The latest Google disclosure is about a type confusion in a module in the Edge browser and Internet Explorer.
Google's Ivan Fratric, who published a detailed write-up about the vulnerability, also released proof-of-concept code.
He wrote that his analysis was based on 64-bit Internet Explorer running in single process mode on Windows Server 2012 R2.
This is the second bug that Google has disclosed since Microsoft missed its scheduled release of security fixes in February and said it would be next issuing patches only on 14 March.
Last week, as iTWire reported, Google disclosed details of a bug in the Windows graphic device interface library that can be exploited to read the contents of a user's memory.
Apart from these two bugs that are now public knowledge, a zero-day exploit that implements an SMB3 server and affects clients connecting to it is also in the public domain.
The Google disclosures happen automatically, 90 days after the vendor is notified. The write-ups by its engineers are timed to become public after this period.

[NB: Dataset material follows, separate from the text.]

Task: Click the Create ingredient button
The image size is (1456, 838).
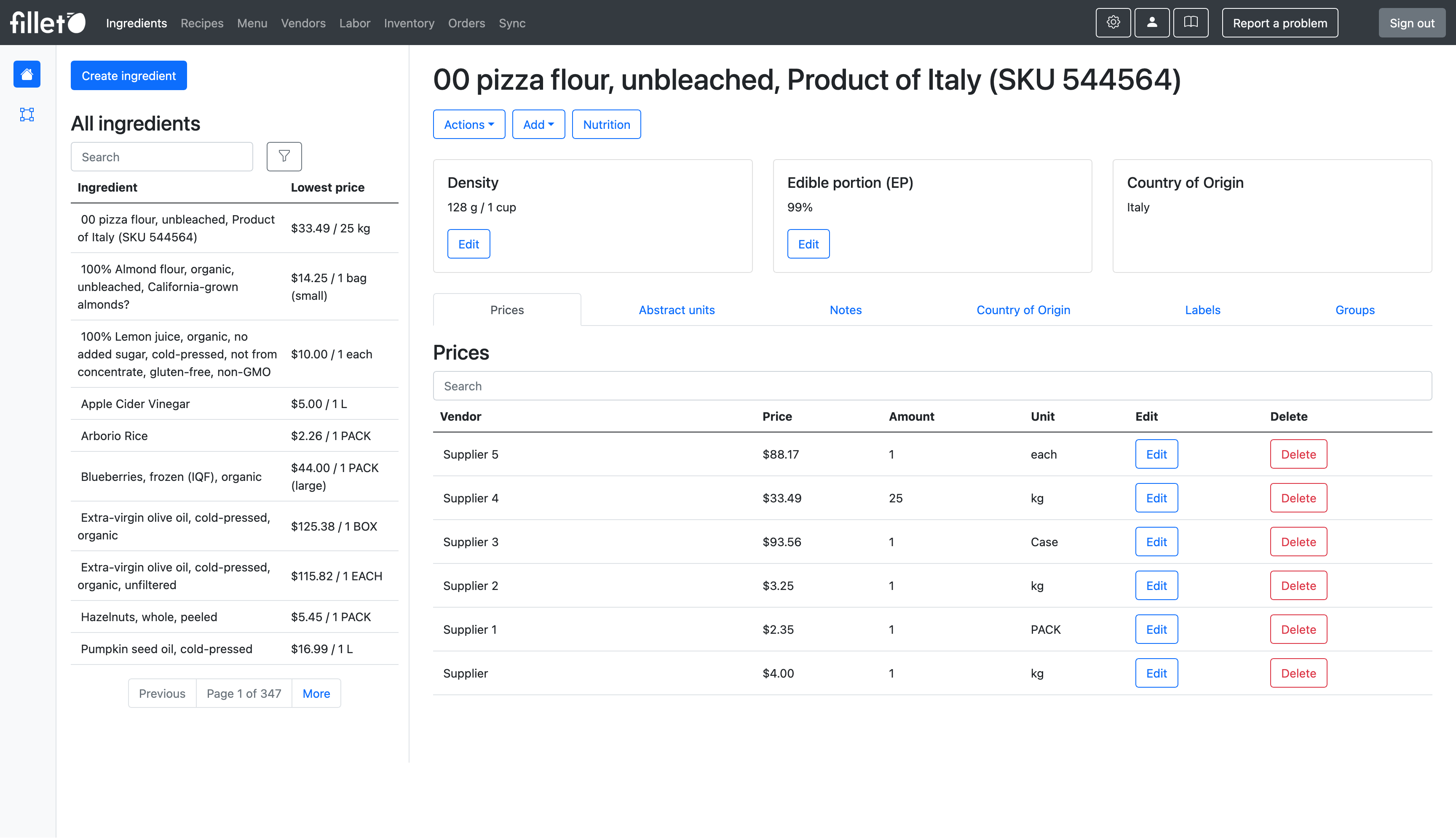Action: [x=128, y=75]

Microsoft put off its February updates due to unknown reasons; the company was due to begin a new method of updates this month.
When asked, after the first Google bug disclosure, whether it would be issuing any patches out of schedule, Microsoft responded: "Windows is the only platform with a customer commitment to investigate reported security issues, and proactively update impacted devices.
"Our standard policy is to provide solutions via our current Update Tuesday schedule."
About 400 million PCs run Windows 10, a system on which the new Edge browser is present.